Limited liability partnerships are distinct from limited partnerships, in that limited liability is granted to all partners, not to a subset of non-managing “limited partners.” As a result the LLP is more suited for businesses where all investors wish to take an active role in management.
There is considerable confusion between LLPs as constituted in the US and that introduced in the UK in 2001 and adopted elsewhere - see below - since the UK LLP is, despite the name, specifically legislated as a Corporate body rather than a Partnership.
United States
In the United States, each individual state has its own law governing their formation. Limited liability partnerships emerged in the early 1990s: while only two states allowed LLPs in 1992, over forty had adopted LLP statutes by the time LLPs were added to the Uniform Partnership Act in 1996.

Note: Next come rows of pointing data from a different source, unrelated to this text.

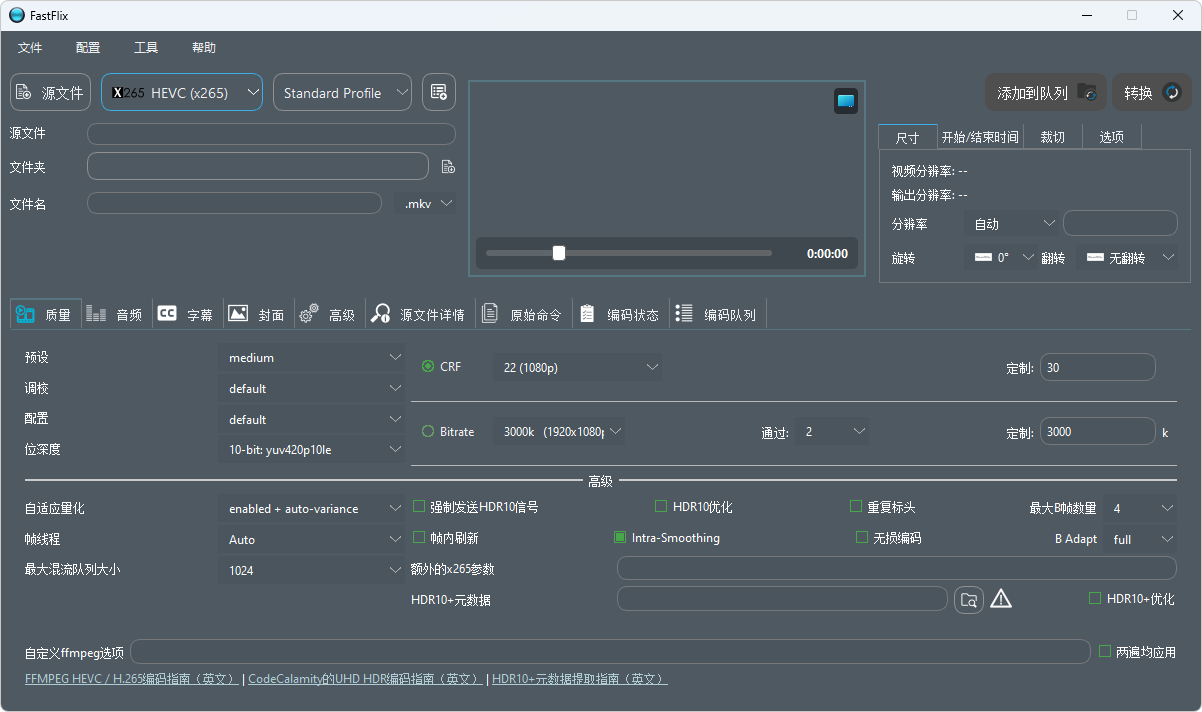Switch to the 裁切 tab
Viewport: 1202px width, 712px height.
[x=1052, y=137]
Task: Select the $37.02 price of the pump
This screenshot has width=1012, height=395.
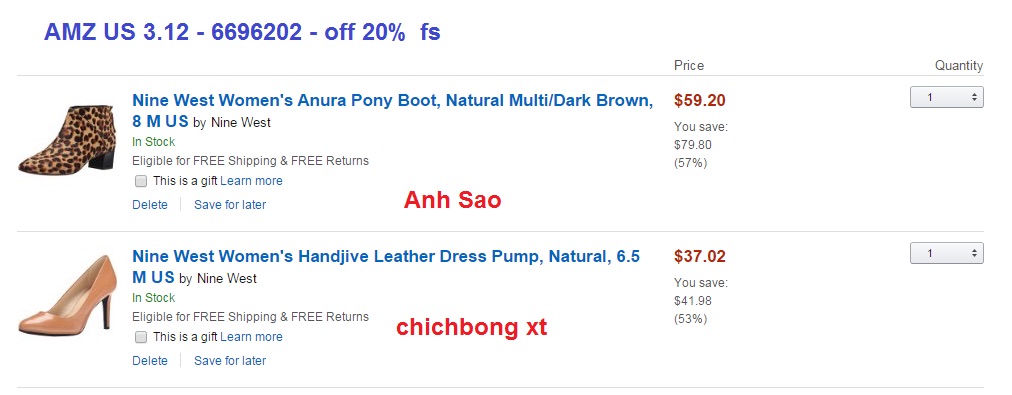Action: [x=700, y=256]
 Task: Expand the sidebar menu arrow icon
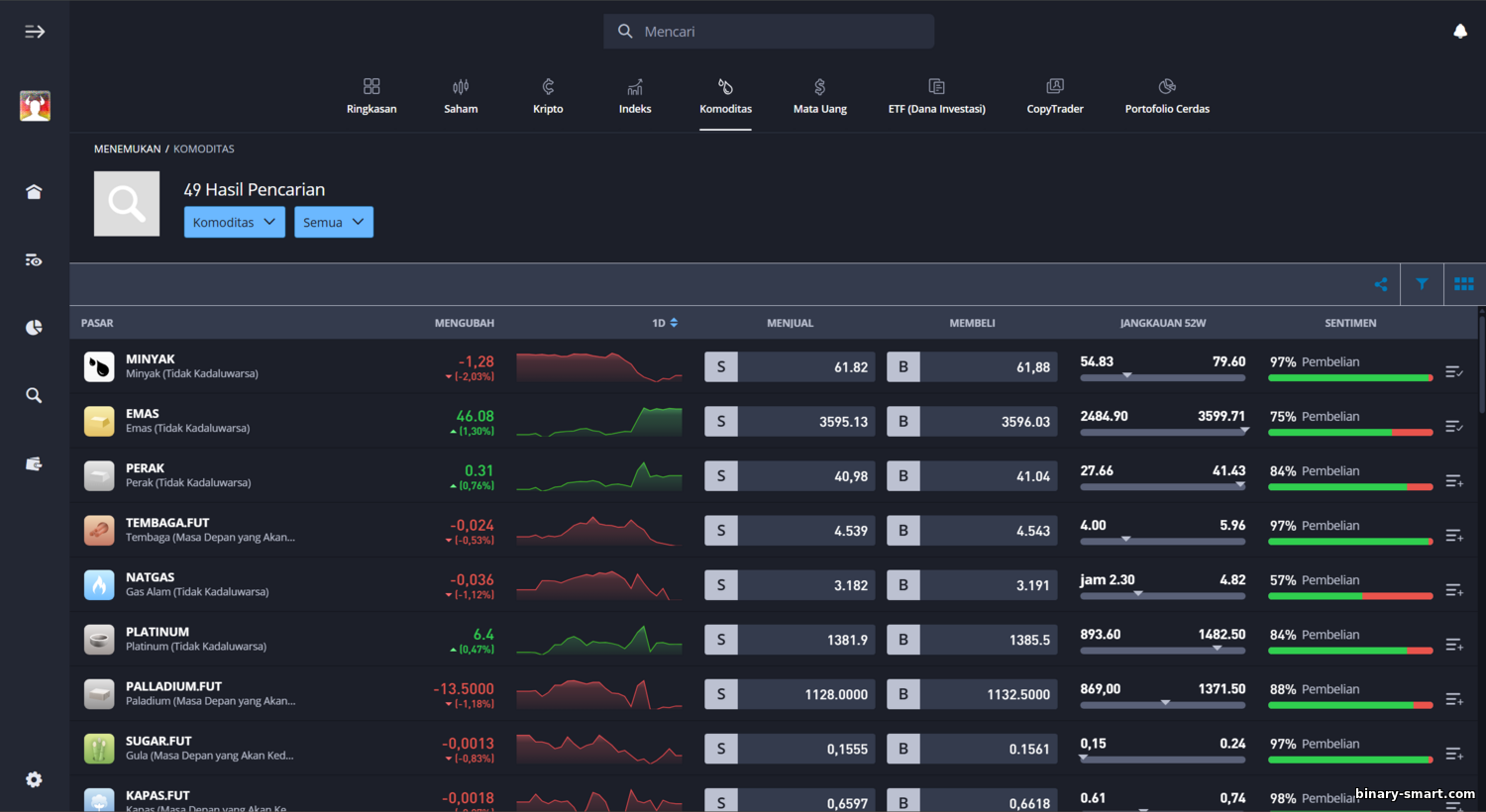click(35, 32)
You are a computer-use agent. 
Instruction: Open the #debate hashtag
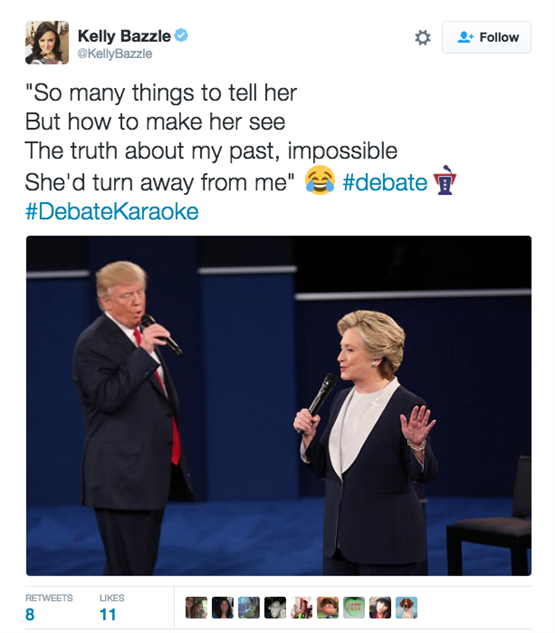pos(385,182)
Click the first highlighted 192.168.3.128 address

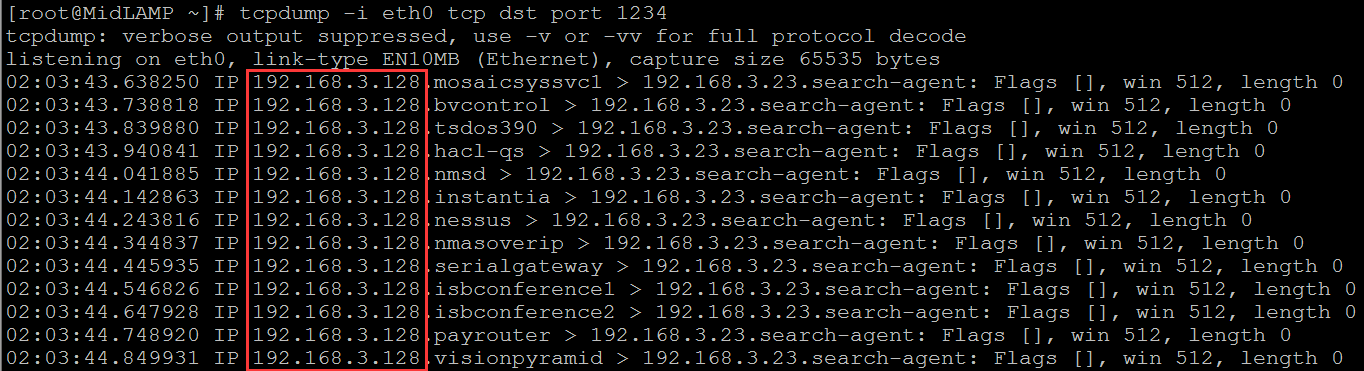[x=336, y=83]
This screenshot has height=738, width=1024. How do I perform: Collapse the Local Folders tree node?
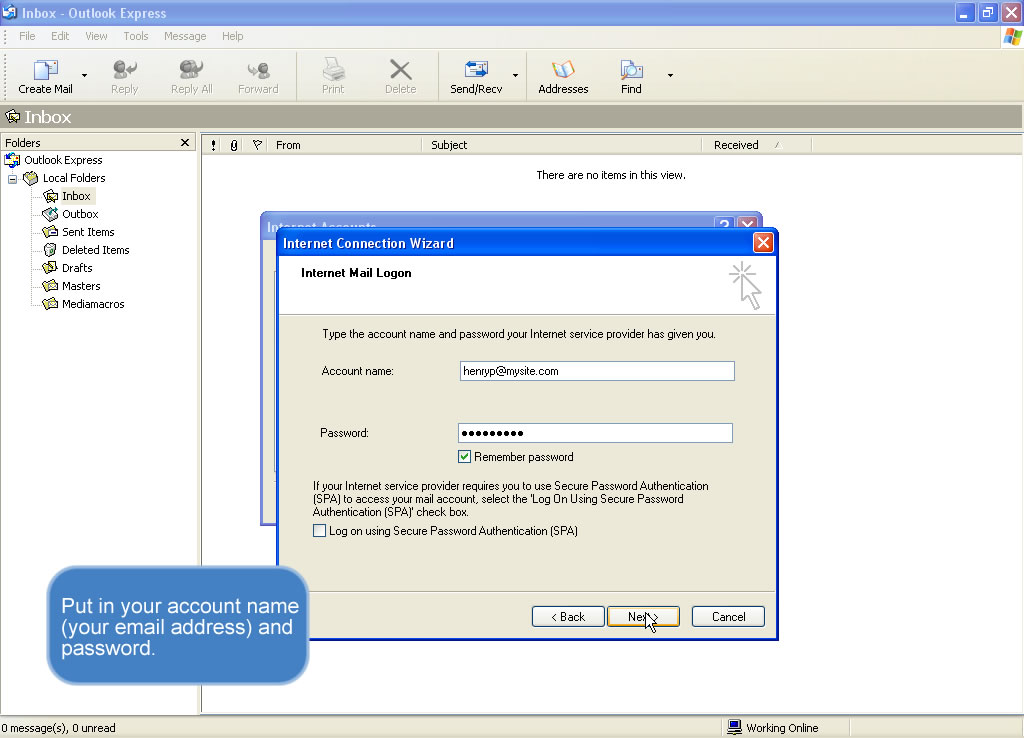click(13, 178)
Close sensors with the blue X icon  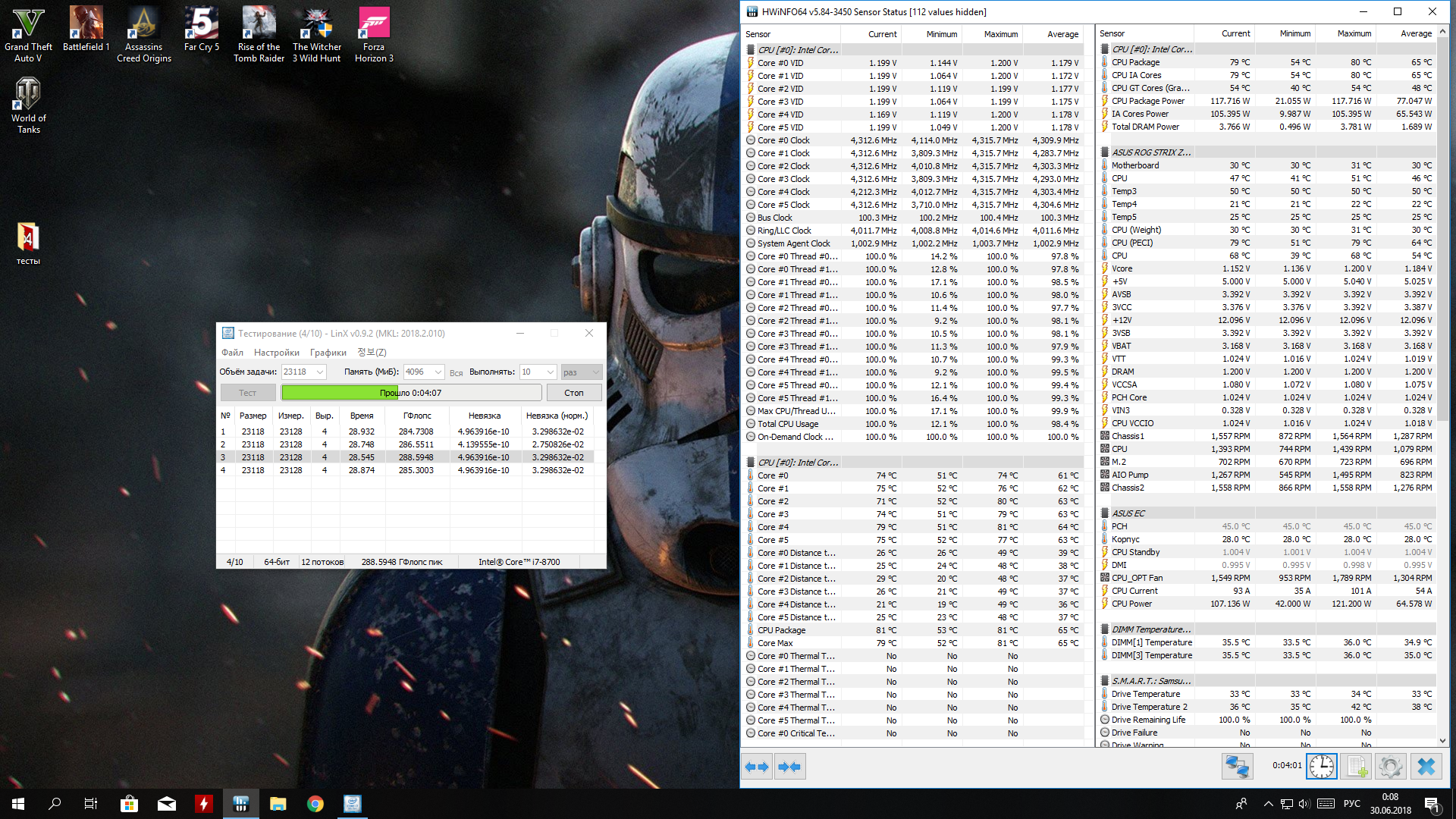(x=1426, y=767)
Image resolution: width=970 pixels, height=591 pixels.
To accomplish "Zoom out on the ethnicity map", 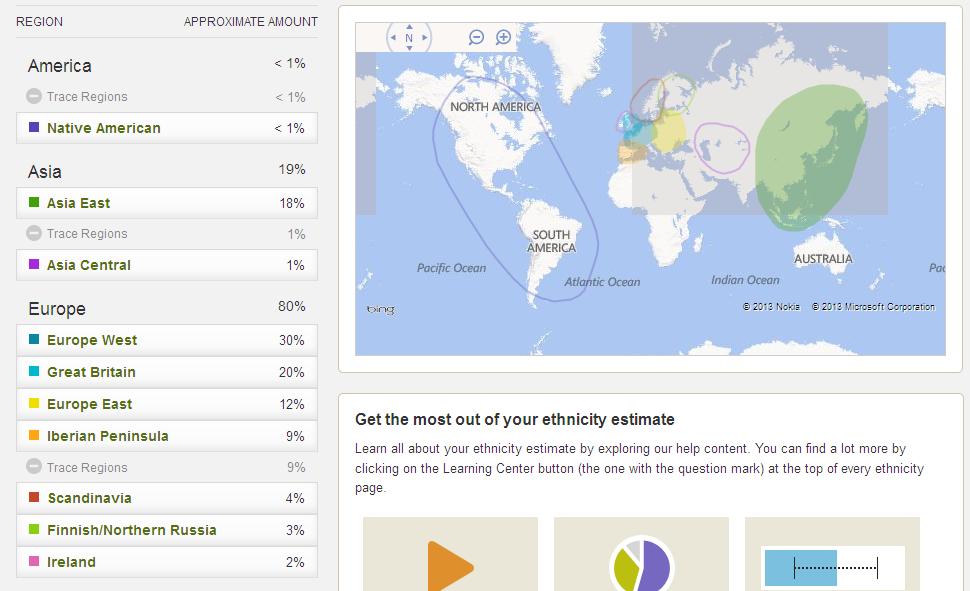I will point(477,37).
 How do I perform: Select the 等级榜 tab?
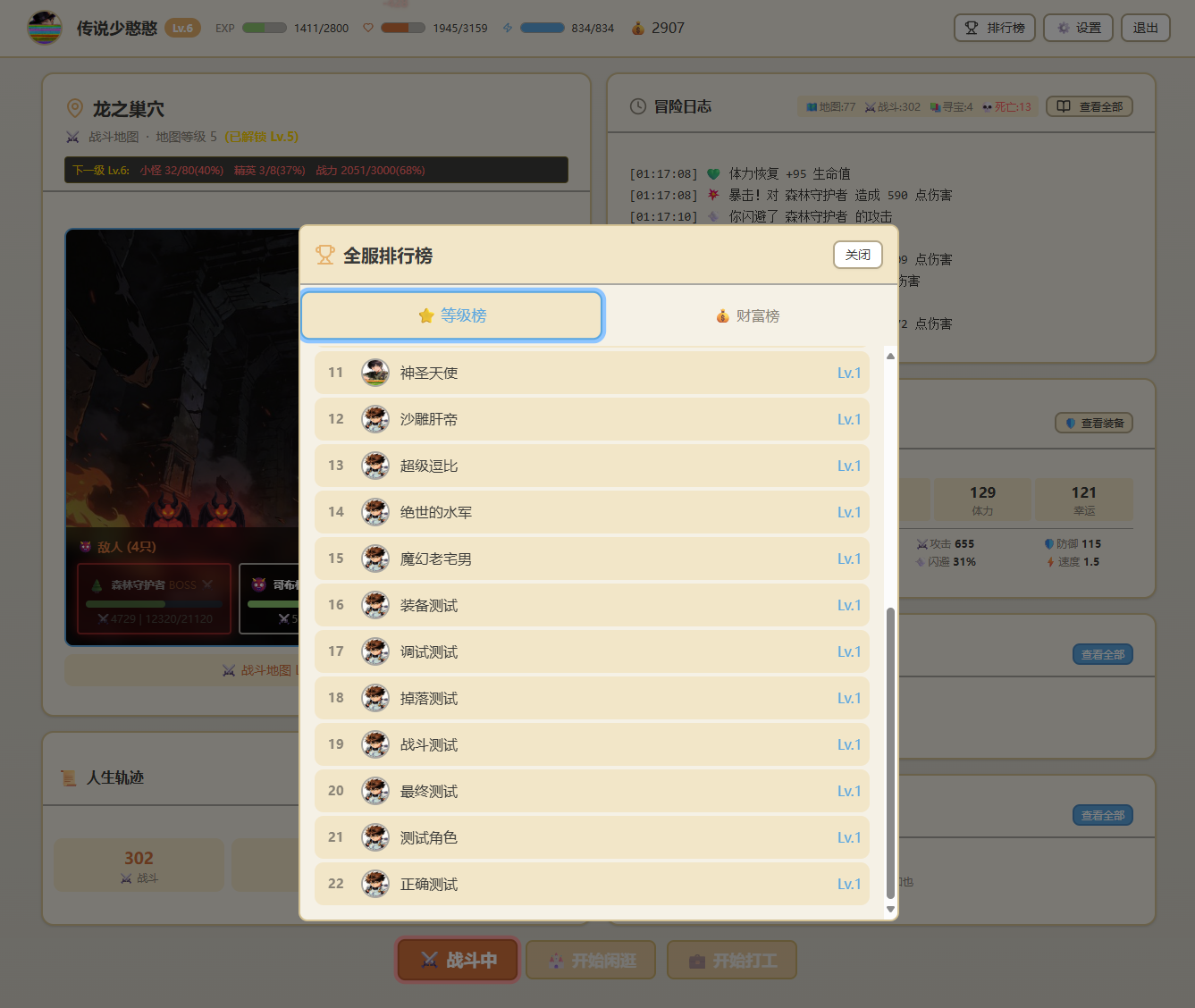pyautogui.click(x=452, y=315)
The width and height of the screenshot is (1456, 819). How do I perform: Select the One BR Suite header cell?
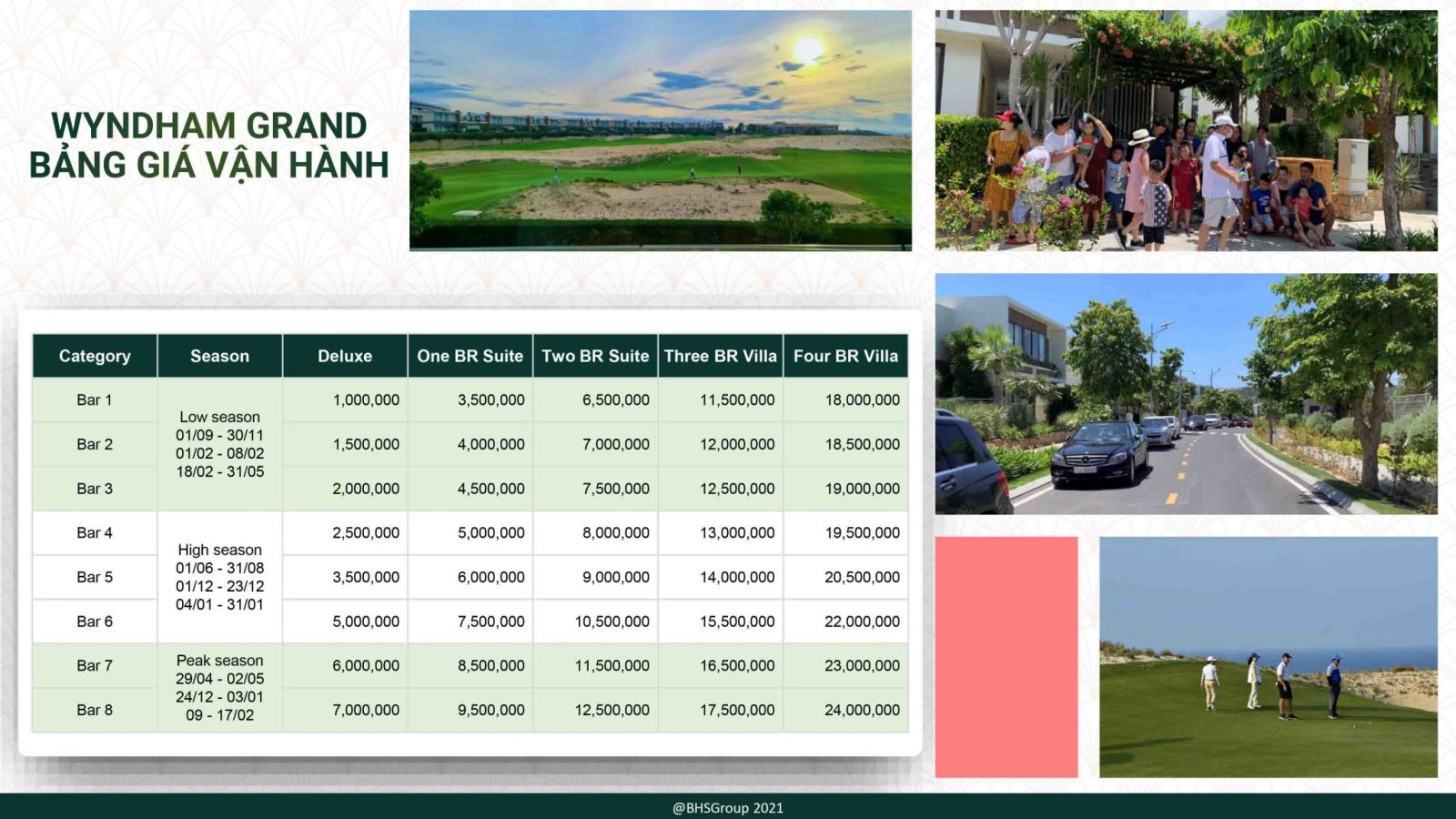click(x=470, y=356)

Although found in many business fields, the LLP is an especially popular form of organization among professionals, particularly lawyers, accountants and architects. In some U.S. states (including California and New York), LLPs can only be formed for such professional uses.
The liability of the partners varies from state to state. Section 306(c) of the UPA (a standard statute adopted by many states) grants LLPs a form of limited liability similar to that of a corporation:
- An obligation of a partnership incurred while the partnership is a limited liability partnership, whether arising in contract, tort, or otherwise, is solely the obligation of the partnership. A partner is not personally liable, directly or indirectly, by way of contribution or otherwise, for such an obligation solely by reason of being or so acting as a partner.
However, a sizable minority of states only extend such protection against negligence claims, meaning that partners in an LLP can be personally liable for contract and intentional tort claims brought against the LLP.
As in a partnership or limited liability company (LLC), the profits of an LLP are distributed among the partners for tax purposes, avoiding the problem of “double taxation” often found in corporations.
Some US states have combined the LP and LLP forms to create limited liability limited partnerships.